What this task involves
Produce as output only the lines below starting at the line with "働きたいとき (368, 390)" and continuing through the line with "Team (574, 2385)", each one exactly as written.

Data supplied
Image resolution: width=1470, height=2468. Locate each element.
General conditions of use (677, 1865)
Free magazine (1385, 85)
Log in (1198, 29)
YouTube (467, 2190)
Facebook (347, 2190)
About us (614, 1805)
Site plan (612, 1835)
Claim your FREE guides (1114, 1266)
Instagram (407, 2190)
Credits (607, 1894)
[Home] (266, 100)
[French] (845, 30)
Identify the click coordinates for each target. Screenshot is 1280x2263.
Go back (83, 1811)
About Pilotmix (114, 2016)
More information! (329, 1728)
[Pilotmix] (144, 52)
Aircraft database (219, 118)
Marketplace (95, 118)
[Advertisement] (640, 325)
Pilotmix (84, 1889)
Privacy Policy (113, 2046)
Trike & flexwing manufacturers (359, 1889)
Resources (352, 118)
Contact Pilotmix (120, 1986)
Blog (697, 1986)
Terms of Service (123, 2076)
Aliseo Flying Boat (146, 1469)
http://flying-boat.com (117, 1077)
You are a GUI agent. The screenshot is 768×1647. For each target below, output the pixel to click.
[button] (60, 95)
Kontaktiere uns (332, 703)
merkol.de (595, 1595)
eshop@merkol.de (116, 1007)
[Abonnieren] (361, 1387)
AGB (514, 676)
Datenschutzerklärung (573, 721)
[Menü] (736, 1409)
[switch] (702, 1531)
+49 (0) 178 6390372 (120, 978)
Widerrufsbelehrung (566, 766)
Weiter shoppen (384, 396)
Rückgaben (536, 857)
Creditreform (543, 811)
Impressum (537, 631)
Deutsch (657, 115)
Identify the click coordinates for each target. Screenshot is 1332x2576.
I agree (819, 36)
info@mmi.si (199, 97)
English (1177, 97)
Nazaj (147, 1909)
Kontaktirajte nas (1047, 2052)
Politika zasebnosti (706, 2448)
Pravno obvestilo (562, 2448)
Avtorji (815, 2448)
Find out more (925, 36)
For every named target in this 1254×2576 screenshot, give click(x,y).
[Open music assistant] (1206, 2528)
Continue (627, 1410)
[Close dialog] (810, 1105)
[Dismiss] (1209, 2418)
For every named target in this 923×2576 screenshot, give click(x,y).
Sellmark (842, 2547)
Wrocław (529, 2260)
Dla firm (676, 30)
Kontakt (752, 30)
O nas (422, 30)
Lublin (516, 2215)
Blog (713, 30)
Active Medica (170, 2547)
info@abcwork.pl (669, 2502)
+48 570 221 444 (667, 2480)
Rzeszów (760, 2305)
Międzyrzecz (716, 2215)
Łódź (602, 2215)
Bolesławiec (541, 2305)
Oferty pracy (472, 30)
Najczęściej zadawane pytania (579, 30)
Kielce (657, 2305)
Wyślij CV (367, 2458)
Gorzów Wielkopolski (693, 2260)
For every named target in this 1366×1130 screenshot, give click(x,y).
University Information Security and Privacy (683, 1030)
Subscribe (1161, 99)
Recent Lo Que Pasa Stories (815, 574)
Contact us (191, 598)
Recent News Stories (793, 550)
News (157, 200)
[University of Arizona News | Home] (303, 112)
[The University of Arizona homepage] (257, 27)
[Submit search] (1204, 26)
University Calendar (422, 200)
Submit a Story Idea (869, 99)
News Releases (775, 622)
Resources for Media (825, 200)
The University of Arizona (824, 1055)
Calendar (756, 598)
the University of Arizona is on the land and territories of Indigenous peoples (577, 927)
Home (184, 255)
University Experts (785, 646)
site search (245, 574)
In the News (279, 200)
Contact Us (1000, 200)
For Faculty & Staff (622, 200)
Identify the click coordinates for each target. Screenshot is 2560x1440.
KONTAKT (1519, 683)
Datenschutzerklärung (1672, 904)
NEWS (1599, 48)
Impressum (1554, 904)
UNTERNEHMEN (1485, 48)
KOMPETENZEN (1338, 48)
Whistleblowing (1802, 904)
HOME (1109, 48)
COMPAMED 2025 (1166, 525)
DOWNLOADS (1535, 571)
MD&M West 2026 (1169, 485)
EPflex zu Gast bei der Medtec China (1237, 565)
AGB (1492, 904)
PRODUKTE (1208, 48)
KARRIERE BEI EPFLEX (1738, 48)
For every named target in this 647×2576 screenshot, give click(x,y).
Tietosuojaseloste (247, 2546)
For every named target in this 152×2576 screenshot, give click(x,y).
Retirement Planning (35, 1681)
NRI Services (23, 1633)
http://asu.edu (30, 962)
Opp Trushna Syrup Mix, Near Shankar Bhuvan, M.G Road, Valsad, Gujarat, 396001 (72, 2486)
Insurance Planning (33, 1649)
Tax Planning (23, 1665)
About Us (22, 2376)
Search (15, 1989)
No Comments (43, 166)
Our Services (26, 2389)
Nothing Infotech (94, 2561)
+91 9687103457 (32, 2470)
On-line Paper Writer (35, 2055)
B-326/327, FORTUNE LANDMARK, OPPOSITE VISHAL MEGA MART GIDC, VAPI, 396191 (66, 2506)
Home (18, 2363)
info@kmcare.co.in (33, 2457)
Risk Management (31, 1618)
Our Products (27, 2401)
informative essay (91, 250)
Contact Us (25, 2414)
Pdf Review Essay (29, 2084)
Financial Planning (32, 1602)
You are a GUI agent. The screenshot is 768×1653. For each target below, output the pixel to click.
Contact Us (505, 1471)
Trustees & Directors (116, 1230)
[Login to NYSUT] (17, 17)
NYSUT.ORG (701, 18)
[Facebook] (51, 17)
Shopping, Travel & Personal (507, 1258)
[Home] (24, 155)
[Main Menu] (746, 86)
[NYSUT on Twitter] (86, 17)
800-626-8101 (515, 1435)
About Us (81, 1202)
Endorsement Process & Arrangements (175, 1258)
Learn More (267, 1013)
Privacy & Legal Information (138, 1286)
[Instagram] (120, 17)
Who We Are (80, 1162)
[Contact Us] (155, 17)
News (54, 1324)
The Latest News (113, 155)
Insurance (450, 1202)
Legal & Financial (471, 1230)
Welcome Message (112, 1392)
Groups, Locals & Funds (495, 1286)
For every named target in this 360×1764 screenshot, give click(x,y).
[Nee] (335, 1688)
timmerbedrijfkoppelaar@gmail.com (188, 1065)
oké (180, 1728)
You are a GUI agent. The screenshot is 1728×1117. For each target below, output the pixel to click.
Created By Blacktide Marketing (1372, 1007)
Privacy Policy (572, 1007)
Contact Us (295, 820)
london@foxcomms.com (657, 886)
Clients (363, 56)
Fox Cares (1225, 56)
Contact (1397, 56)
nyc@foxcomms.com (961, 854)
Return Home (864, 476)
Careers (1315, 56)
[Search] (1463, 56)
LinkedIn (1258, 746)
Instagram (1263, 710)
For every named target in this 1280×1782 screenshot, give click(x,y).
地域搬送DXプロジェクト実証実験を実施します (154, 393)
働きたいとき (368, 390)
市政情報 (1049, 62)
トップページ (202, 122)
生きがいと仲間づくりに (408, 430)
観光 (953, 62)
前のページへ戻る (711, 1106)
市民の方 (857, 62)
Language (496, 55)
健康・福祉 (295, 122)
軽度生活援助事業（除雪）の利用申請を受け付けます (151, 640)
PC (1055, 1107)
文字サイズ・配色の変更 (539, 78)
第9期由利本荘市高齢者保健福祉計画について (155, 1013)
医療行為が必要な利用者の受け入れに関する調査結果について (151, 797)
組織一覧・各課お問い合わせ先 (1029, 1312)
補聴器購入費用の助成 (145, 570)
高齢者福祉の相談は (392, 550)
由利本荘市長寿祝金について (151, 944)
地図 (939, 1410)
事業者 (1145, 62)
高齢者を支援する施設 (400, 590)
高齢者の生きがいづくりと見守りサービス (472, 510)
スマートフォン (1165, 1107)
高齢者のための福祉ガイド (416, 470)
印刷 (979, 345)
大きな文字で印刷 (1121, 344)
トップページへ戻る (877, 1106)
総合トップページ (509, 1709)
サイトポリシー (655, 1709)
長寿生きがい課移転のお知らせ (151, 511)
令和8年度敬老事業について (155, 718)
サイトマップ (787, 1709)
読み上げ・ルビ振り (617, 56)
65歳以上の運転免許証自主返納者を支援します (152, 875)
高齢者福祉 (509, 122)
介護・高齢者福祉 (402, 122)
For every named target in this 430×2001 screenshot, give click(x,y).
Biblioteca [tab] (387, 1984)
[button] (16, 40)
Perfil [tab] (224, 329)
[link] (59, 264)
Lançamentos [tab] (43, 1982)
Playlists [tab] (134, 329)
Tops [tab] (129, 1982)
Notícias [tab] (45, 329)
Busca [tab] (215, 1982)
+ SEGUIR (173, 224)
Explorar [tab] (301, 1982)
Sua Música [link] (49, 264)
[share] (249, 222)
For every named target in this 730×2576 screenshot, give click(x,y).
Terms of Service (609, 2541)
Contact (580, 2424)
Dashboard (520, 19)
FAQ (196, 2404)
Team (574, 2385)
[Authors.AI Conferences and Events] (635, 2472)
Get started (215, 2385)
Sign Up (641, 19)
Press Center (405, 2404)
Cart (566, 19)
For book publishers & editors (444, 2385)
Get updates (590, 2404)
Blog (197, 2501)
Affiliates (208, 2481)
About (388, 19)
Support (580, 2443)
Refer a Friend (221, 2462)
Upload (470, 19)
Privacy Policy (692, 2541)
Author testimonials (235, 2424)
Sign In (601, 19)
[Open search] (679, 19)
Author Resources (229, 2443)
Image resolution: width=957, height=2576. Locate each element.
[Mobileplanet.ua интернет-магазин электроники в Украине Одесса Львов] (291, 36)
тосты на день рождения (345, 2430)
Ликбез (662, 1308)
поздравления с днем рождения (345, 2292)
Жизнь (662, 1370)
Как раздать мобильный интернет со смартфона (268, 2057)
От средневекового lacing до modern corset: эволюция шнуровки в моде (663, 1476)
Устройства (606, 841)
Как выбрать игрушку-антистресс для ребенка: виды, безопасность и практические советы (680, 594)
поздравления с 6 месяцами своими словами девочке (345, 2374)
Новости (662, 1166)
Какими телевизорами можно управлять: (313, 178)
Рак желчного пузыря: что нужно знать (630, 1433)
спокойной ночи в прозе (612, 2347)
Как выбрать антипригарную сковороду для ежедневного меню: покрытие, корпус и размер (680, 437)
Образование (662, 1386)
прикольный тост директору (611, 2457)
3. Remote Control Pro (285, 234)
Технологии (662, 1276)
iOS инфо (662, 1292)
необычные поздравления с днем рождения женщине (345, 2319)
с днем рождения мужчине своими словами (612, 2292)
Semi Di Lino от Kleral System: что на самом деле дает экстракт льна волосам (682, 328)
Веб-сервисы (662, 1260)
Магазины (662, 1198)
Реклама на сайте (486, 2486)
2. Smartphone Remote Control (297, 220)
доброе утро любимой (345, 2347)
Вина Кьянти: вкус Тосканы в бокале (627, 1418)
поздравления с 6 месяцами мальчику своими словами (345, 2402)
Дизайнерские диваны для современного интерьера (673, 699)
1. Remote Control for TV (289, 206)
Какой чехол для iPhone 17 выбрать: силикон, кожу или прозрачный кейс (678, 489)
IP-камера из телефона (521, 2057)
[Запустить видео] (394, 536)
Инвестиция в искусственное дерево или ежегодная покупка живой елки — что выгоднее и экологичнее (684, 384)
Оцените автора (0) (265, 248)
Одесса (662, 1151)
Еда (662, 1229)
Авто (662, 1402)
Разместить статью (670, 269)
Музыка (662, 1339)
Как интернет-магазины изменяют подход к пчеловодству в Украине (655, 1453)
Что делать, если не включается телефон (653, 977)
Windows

The answer
働きたいとき (368, 390)
市政情報 (1049, 62)
トップページ (202, 122)
生きがいと仲間づくりに (408, 430)
観光 (953, 62)
前のページへ戻る (711, 1106)
市民の方 (857, 62)
Language (496, 55)
健康・福祉 (295, 122)
軽度生活援助事業（除雪）の利用申請を受け付けます (151, 640)
PC (1055, 1107)
文字サイズ・配色の変更 (539, 78)
第9期由利本荘市高齢者保健福祉計画について (155, 1013)
医療行為が必要な利用者の受け入れに関する調査結果について (151, 797)
組織一覧・各課お問い合わせ先 (1029, 1312)
補聴器購入費用の助成 (145, 570)
高齢者福祉の相談は (392, 550)
由利本荘市長寿祝金について (151, 944)
地図 (939, 1410)
事業者 (1145, 62)
高齢者を支援する施設 (400, 590)
高齢者の生きがいづくりと見守りサービス (472, 510)
スマートフォン (1165, 1107)
高齢者のための福祉ガイド (416, 470)
印刷 (979, 345)
大きな文字で印刷 (1121, 344)
トップページへ戻る (877, 1106)
総合トップページ (509, 1709)
サイトポリシー (655, 1709)
長寿生きがい課移転のお知らせ (151, 511)
令和8年度敬老事業について (155, 718)
サイトマップ (787, 1709)
読み上げ・ルビ振り (617, 56)
65歳以上の運転免許証自主返納者を支援します (152, 875)
高齢者福祉 (509, 122)
介護・高齢者福祉 (402, 122)
For every named target in this 430×2001 screenshot, give click(x,y).
Biblioteca [tab] (387, 1984)
[button] (16, 40)
Perfil [tab] (224, 329)
[link] (59, 264)
Lançamentos [tab] (43, 1982)
Playlists [tab] (134, 329)
Tops [tab] (129, 1982)
Notícias [tab] (45, 329)
Busca [tab] (215, 1982)
+ SEGUIR (173, 224)
Explorar [tab] (301, 1982)
Sua Música [link] (49, 264)
[share] (249, 222)
For every named target in this 730×2576 screenshot, give click(x,y).
Terms of Service (609, 2541)
Contact (580, 2424)
Dashboard (520, 19)
FAQ (196, 2404)
Team (574, 2385)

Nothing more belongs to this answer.